• **Extracted information**
********

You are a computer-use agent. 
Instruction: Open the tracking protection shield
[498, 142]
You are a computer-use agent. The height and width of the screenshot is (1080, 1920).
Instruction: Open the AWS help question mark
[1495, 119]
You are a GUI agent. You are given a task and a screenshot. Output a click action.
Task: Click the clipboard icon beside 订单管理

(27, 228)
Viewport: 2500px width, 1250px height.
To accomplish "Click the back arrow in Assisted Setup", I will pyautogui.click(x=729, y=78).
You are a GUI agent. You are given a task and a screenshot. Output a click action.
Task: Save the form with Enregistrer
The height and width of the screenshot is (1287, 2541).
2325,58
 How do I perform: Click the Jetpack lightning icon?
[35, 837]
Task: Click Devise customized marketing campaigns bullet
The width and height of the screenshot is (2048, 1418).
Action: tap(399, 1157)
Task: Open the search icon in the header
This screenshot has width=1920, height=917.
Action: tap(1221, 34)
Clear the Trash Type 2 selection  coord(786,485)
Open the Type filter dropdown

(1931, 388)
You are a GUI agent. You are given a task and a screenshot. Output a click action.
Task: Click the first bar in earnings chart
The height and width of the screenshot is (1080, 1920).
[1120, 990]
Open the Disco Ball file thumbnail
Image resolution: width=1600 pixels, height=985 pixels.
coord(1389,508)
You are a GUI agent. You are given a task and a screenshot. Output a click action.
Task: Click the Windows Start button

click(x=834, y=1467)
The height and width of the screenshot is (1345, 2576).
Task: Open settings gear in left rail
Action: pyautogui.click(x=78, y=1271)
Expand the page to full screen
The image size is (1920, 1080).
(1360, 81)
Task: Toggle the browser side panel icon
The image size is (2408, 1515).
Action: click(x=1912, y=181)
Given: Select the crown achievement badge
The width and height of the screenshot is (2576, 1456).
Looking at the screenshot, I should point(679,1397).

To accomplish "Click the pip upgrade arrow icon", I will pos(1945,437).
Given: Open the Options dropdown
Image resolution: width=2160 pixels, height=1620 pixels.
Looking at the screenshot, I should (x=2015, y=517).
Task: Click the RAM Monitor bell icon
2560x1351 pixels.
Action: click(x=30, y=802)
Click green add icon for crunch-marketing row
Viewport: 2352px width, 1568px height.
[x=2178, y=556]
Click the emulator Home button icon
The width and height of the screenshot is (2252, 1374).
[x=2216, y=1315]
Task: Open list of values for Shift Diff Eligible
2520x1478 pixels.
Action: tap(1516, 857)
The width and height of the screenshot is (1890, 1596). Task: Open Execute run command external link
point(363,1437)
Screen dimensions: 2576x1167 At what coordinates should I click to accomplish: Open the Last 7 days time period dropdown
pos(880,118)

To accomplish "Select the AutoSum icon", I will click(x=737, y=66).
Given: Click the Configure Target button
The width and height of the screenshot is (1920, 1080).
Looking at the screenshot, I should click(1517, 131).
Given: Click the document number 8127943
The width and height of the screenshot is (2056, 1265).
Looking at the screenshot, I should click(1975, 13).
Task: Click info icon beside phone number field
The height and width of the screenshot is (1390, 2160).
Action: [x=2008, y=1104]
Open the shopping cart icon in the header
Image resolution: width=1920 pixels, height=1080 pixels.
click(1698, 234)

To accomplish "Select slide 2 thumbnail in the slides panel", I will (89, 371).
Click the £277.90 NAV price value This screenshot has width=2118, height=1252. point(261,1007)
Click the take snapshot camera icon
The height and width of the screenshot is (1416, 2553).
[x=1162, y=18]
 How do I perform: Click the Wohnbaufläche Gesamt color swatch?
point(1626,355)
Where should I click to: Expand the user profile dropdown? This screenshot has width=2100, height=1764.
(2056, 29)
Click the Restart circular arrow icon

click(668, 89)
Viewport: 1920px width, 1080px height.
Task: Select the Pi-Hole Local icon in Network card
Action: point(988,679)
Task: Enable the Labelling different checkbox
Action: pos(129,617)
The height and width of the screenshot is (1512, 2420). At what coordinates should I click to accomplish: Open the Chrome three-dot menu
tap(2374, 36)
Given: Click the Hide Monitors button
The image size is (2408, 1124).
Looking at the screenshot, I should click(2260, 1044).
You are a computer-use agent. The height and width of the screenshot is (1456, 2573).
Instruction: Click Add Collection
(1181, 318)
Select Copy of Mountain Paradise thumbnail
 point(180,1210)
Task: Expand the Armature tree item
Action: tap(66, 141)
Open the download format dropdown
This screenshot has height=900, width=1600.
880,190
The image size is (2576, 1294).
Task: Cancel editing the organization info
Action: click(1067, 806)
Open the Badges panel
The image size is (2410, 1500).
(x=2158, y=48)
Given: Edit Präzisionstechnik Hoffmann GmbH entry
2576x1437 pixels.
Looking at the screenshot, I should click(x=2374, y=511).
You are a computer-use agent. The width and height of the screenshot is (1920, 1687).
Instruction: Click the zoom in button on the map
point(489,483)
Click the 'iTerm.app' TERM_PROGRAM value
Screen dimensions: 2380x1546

********

• **Requirement**
Reproduce the data in its entirety. Keep every character unchanged.

• **Exercise answer**
You are a computer-use agent. 
Instruction: Open the tracking protection shield
[498, 142]
You are a computer-use agent. The height and width of the screenshot is (1080, 1920).
Instruction: Open the AWS help question mark
[1495, 119]
You are a GUI agent. You are given a task and a screenshot. Output a click action.
Task: Click the clipboard icon beside 订单管理

(27, 228)
Viewport: 2500px width, 1250px height.
To accomplish "Click the back arrow in Assisted Setup", I will pyautogui.click(x=729, y=78).
You are a GUI agent. You are given a task and a screenshot. Output a click action.
Task: Save the form with Enregistrer
The height and width of the screenshot is (1287, 2541).
2325,58
 How do I perform: Click the Jetpack lightning icon?
[35, 837]
Task: Click Devise customized marketing campaigns bullet
The width and height of the screenshot is (2048, 1418).
Action: tap(399, 1157)
Task: Open the search icon in the header
This screenshot has width=1920, height=917.
Action: tap(1221, 34)
Clear the Trash Type 2 selection  coord(786,485)
Open the Type filter dropdown

(1931, 388)
You are a GUI agent. You are given a task and a screenshot. Output a click action.
Task: Click the first bar in earnings chart
The height and width of the screenshot is (1080, 1920).
[1120, 990]
Open the Disco Ball file thumbnail
Image resolution: width=1600 pixels, height=985 pixels.
coord(1389,508)
You are a GUI agent. You are given a task and a screenshot. Output a click action.
Task: Click the Windows Start button

click(x=834, y=1467)
The height and width of the screenshot is (1345, 2576).
Task: Open settings gear in left rail
Action: pyautogui.click(x=78, y=1271)
Expand the page to full screen
The image size is (1920, 1080).
(1360, 81)
Task: Toggle the browser side panel icon
The image size is (2408, 1515).
Action: click(x=1912, y=181)
Given: Select the crown achievement badge
The width and height of the screenshot is (2576, 1456).
Looking at the screenshot, I should point(679,1397).

To accomplish "Click the pip upgrade arrow icon", I will pos(1945,437).
Given: Open the Options dropdown
Image resolution: width=2160 pixels, height=1620 pixels.
Looking at the screenshot, I should (x=2015, y=517).
Task: Click the RAM Monitor bell icon
2560x1351 pixels.
Action: click(x=30, y=802)
Click green add icon for crunch-marketing row
Viewport: 2352px width, 1568px height.
[x=2178, y=556]
Click the emulator Home button icon
The width and height of the screenshot is (2252, 1374).
[x=2216, y=1315]
Task: Open list of values for Shift Diff Eligible
2520x1478 pixels.
Action: tap(1516, 857)
The width and height of the screenshot is (1890, 1596). Task: Open Execute run command external link
point(363,1437)
Screen dimensions: 2576x1167 At what coordinates should I click to accomplish: Open the Last 7 days time period dropdown
pos(880,118)

To accomplish "Select the AutoSum icon", I will click(x=737, y=66).
Given: Click the Configure Target button
The width and height of the screenshot is (1920, 1080).
Looking at the screenshot, I should click(1517, 131).
Given: Click the document number 8127943
The width and height of the screenshot is (2056, 1265).
Looking at the screenshot, I should click(1975, 13).
Task: Click info icon beside phone number field
The height and width of the screenshot is (1390, 2160).
Action: [x=2008, y=1104]
Open the shopping cart icon in the header
Image resolution: width=1920 pixels, height=1080 pixels.
click(1698, 234)

To accomplish "Select slide 2 thumbnail in the slides panel", I will (89, 371).
Click the £277.90 NAV price value This screenshot has width=2118, height=1252. point(261,1007)
Click the take snapshot camera icon
The height and width of the screenshot is (1416, 2553).
[x=1162, y=18]
 How do I perform: Click the Wohnbaufläche Gesamt color swatch?
point(1626,355)
Where should I click to: Expand the user profile dropdown? This screenshot has width=2100, height=1764.
(2056, 29)
Click the Restart circular arrow icon

click(668, 89)
Viewport: 1920px width, 1080px height.
Task: Select the Pi-Hole Local icon in Network card
Action: point(988,679)
Task: Enable the Labelling different checkbox
Action: pos(129,617)
The height and width of the screenshot is (1512, 2420). At what coordinates should I click to accomplish: Open the Chrome three-dot menu
tap(2374, 36)
Given: Click the Hide Monitors button
The image size is (2408, 1124).
Looking at the screenshot, I should click(2260, 1044).
You are a computer-use agent. The height and width of the screenshot is (1456, 2573).
Instruction: Click Add Collection
(1181, 318)
Select Copy of Mountain Paradise thumbnail
 point(180,1210)
Task: Expand the Armature tree item
Action: tap(66, 141)
Open the download format dropdown
This screenshot has height=900, width=1600.
880,190
The image size is (2576, 1294).
Task: Cancel editing the organization info
Action: click(1067, 806)
Open the Badges panel
The image size is (2410, 1500).
(x=2158, y=48)
Given: Edit Präzisionstechnik Hoffmann GmbH entry
2576x1437 pixels.
Looking at the screenshot, I should click(x=2374, y=511).
You are a computer-use agent. The width and height of the screenshot is (1920, 1687).
Instruction: Click the zoom in button on the map
point(489,483)
Click the 'iTerm.app' TERM_PROGRAM value
Screen dimensions: 2380x1546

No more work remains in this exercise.